PowerPoint evil? That’s possible. Tom Rocklin states that PowerPoint does nothing to make sure the people you are showing a presentation to are actually filtering the information. He says that it encourages to passively absorb information by just looking at slides with the possible chance of not even reading them. Tom Creed tells us that PowerPoint makes you concentrate much more on presenting your work well at stead of actually helping others to learn from it. The other text suggests that PowerPoint is pedagogically useful technology that helps to teach better. It’s useful and can be shown on overhead projectors if printed on transparent paper. A teacher from the second text states that PowerPoint is flexible and easy to use.
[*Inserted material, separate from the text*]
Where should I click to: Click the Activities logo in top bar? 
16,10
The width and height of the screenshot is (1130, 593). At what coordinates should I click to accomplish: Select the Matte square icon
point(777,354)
The entertainment that PowerPoint can provide will keep the kids focused. If anyone in his class doesn’t understand the task it is easy to explain to him again and if the students need to look up some information again which will support them in doing their homework they can look on the web to find the PowerPoint presentation of today’s class. PowerPoint only requires to be organized once and never again. It is not a set of scribbled notes and neither can it be lost. PowerPoint also keeps the watchers focused on something so they don’t catch a glimpse of you staring at your notes every now and then. It can give others the feeling that you know fully what you are talking about. PowerPoint can include visuals which have also been proven to be very useful next to a short text to help understand better. Back to PowerPoint being evil though; it can be very disturbing to have the content of a presentation flashing red and zooming around all the time. It can show the relevance of a piece of information but can also distract very easily. If the audience is bored its usually not because of a decoration failure but because of a content failure. We come to the conclusion that PowerPoint is a very useful program that should enforce presentations but not substitute them. The misuse of powerpoint can lead to offending the audience.